Rad-Profi Lance Armstrong hat im Gespräch mit der Talkmasterin Oprah Winfrey sein Doping zugegeben. Solche Erlösungsübungen sind in den USA beliebt. Armstrong ist bei weitem nicht der einzige Prominente, der die öffentliche Beichte als Ausweg sieht und sich davon Erfolg verspricht.

Der verstorbene Popstar Whitney Houston hat mit Oprah Winfrey (und damit vor einem Millionenpublikum) über ihren Drogenmissbrauch gesprochen, Bill Clinton über seine Autobiografie – und nun also gestand Lance Armstrong im Fernsehen die Lüge seines Lebens.

Das Volk als Richter

In den USA sind solche öffentlichen Beichten beliebt, nicht nur bei den Prominenten, sondern auch beim Volk. Nur warum? «Dieses Bedürfnis ist in der Sentimentalität des Landes verankert», erklärt US-Korrespondentin Sacha Verna im SRF-Gespräch.
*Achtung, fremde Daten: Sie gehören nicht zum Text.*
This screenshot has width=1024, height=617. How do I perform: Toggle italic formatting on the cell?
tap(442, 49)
Symbole und symbolische Gesten spielen eine grosse Rolle in den USA: «Die edle Vorstellung von Schuld und Sühne ist deshalb so beliebt, da sich bei solchen öffentlichen Erlösungsübungen das Volk in der Rolle des Richters wiederfindet.»

Wenn sich Bill Clinton, Lance Armstrong und all die anderen Celebrity-Sünder so wirkungsvoll in Sumpf und Schande wälzen, dann könne ja nur das Volk verzeihen, also der Durchschnittsbürger, der sonst überhaupt nie etwas zu sagen hat. «Das ist Prozac für die Volksseele», so Verna.
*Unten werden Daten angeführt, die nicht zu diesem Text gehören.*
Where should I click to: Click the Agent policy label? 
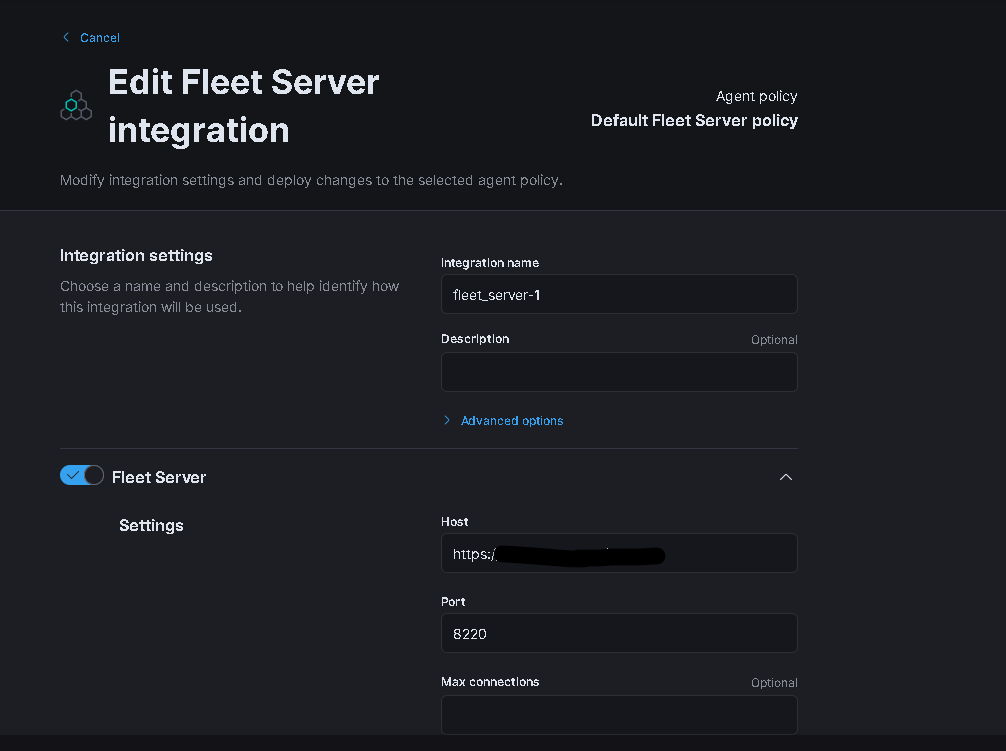pyautogui.click(x=756, y=97)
Lance Armstrong überquert die Ziellinie.
Legende: Lance Armstrong «gewinnt» 2004 die Tour de France. Keystone

Helden sind auch nur Menschen

Das öffentliche Promi-Beichten geht auch auf den Wunsch nach greifbaren Helden zurück. Helden dürfen nicht unverwundbar sein, «sonst wären sie Gott oder todlangweilig», so Verna. «Alle die sich da Asche aufs Haupt streuen, sind ja nichts anderes als gefallene Helden. Lichtgestalten bei denen die Glühbirne geplatzt ist.»
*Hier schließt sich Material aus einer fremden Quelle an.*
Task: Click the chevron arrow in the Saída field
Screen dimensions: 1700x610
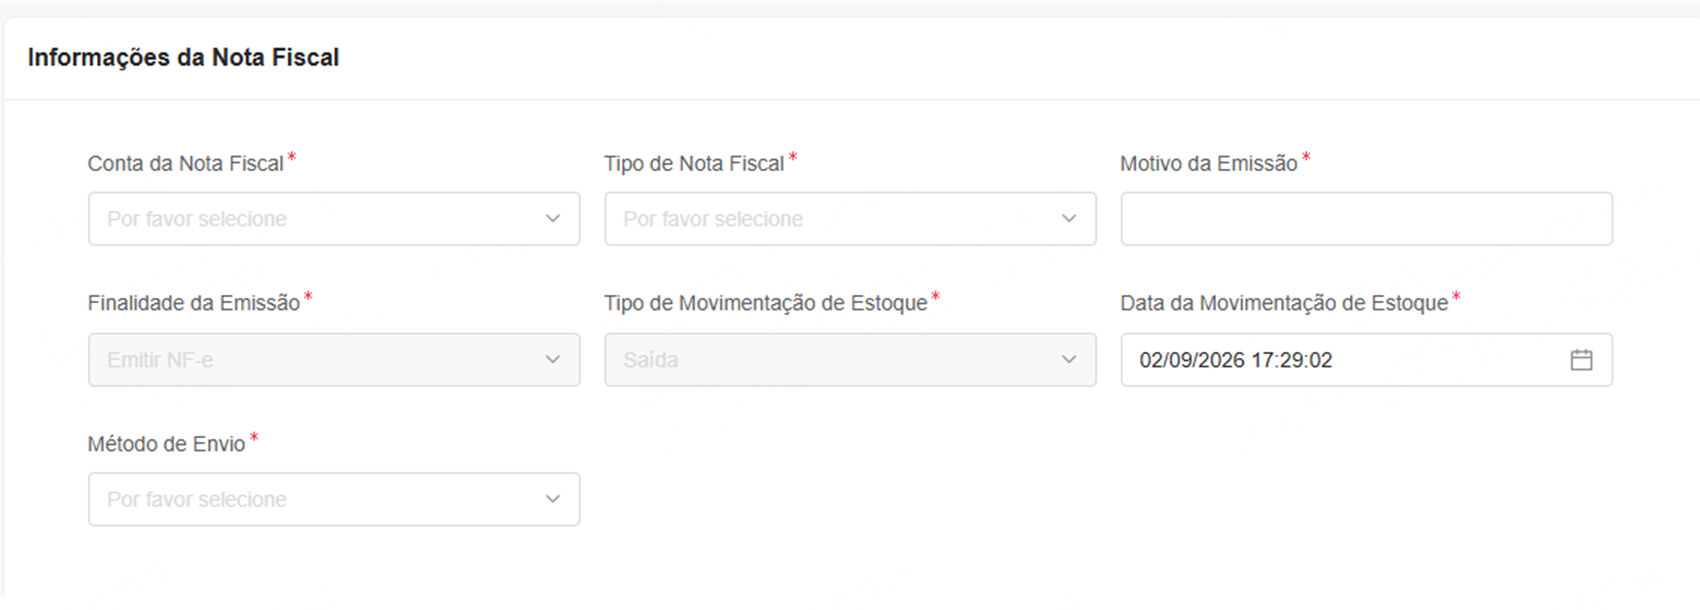Action: coord(1069,360)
Hochkarätige Entschuldigungen bedienen also zweierlei: Sie bestärken einerseits das Ego von Hinz und Kunz und zeigen andererseits tröstlich, dass auch Helden nur Menschen sind.

Gnade durch Selbstgeisselung

Das amerikanische Bedürfnis nach öffentlicher Beichte und Vergebung geht noch weiter. Auch das Rechtssystem spiegelt den Glauben an Gnade durch Selbstgeisselung wieder. Reue wirkt sich mildernd auf das Strafmass aus und die Richter über Schuld und Unschuld sind die Bürger – in Form der Jury. In Amerika muss jeder Bürger, wenn der Staat ihn dazu auffordert, als Geschworener oder Geschworene Dienst für das Vaterland leisten.

Für Armstrong wird die Schuld wird zu Schulden

Lance Armstrong findet jetzt vielleicht Gnade vor dem Fernsehpublikum, doch nicht vor all denjenigen, die er der falschen Aussage beschuldigt hat. «Dem Herrn Armstrong droht jetzt eine Lawine von Klagen und zwar von allen Seiten: Von den Sponsoren und den Zeitungen die er der Verleumdung bezichtigt hat, von der Stiftung die er ins Leben gerufen hat», sagt Verna.

Denn wo die symbolischen Gesten aufhören, beginnt der rechtlich-bürokratisch-finanzielle Rattenschwanz. Für Armstrong verwandelt sich die Schuld nun in Schulden. Verna: «Er wird in den nächsten Jahren aus dem Schreiben von Schecks nicht mehr herauskommen.»